Corporate groups banded together to provide millions of meals to feed the hungry or provide ration kits to containment zones where cooked meals could not be delivered. More than 17 million meals were cooked by NGO’s such as ISKCON’s Annamrita Foundation. Safe drinking water sites run by social enterprises were ramping up clean water disbursement across the nation.
Design teams from universities such as Anant National University were designing massive beds made of easy-to-clean cardboard that could be flat packed – an amazing design innovation. When serological tests like antibody tests were seeming to fail, medical teams called up researchers in Stanford and Milan who answered within a few hours. It turns out that the tests were meant for surveillance and not diagnosis.
Partnerships play a vital and critical role in finding cures for COVID-19. As vaccines get discovered they need massive production facilities and specialised glass vials to fill them. Given that these are in short supply and often production sites are dotted across the globe, collaboration is warranted. For clinical studies, governments are joining the battle with intelligently isolating the repurposed drug from basic studies and using it in a massive number of patients quickly. This unprecedented speed and investment is playing out in nations hit by the virus. Prime Minister Narendra Modi has issued a call for scientists to work together to find a cure and has decided to bring speed into a creaking regulatory system that has been painfully slow in trying to find drugs that might effect a cure.
Ramping up Testing must play a critical role in the battle against the pandemic. This requires a collaboration of scientists using methods that are constantly updated to be sensitive and specific to diagnose and treat early.
It is evident that much more investment will be needed to improve healthcare in India – At ~1% of GDP, it is much too low. The private healthcare sector enabled support by providing nearly 75% of the hospital beds.
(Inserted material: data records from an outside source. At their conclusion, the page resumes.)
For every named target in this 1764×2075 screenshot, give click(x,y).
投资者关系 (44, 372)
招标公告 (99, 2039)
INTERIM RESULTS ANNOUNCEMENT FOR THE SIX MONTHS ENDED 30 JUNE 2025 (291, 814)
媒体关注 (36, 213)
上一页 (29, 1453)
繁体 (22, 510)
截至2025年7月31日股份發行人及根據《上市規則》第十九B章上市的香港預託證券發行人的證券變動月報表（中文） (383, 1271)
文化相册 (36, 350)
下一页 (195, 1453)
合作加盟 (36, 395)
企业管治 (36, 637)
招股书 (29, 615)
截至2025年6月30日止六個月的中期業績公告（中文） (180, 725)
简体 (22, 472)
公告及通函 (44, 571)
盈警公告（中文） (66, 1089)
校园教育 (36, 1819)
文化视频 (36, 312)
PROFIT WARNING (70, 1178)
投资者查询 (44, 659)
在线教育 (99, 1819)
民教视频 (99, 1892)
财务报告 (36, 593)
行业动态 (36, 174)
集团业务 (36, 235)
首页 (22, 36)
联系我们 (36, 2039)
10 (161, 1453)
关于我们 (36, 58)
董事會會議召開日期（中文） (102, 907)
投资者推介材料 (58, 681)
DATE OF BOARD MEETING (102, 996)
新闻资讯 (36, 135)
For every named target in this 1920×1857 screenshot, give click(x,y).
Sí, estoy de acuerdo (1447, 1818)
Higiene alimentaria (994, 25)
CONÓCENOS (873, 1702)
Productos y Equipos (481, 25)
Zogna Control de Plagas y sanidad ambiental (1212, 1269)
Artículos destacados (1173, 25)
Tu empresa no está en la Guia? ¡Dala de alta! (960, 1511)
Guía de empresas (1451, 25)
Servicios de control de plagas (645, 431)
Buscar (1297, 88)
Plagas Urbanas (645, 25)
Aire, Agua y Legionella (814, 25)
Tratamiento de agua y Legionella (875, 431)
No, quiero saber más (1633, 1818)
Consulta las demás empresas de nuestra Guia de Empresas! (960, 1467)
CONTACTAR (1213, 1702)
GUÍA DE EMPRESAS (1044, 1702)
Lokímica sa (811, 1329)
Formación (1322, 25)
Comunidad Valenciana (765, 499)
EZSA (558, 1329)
During a pandemic, the public healthcare structure will be overwhelmed as private healthcare – mainly smaller nursing homes – shut down amidst the lockdown. Health policy will also need to change, in addition to collaboration between governments on testing and capacity building to avert future shocks.
Architects, urban design teams, and municipalities will have to rethink the housing of the future as it is clear that cities cannot support the health of huge numbers of people that migrate from the villages into urban slums. This requires collaboration between economists, urban planners, and policymakers to build jobs that not only keep workers safe but also revive the economy.
Mahatma Gandhi once said that India resides in its villages, and therefore it is of utmost importance to develop them. An example of this today is the transformation of the 115 aspirational districts, the remotest districts of India, identified by PM Modi, and driven by the NITI Aayog, India’s foremost think tank.
Developing these Districts as far as healthcare, education, infrastructure, etc. is concerned, can lead to an increase in India’s GDP growth by 1-2%, and lead to a balanced development across the country. In the history of mankind, never has there been more need for people with varied training – from doctors, pharmaceutical companies to policymakers, to come together to fight the battle against COVID.
Partnerships and collaborations, especially those through a Public-Private-Partnership (PPP) model with governments, will indeed play a key role in advancing public health and the economy in this COVID era. This is the most opportune time for all of us to collaborate with each other and support the government in its endeavor to make self-reliance, or ‘Aatma-Nirbhar Bharat’ a national movement.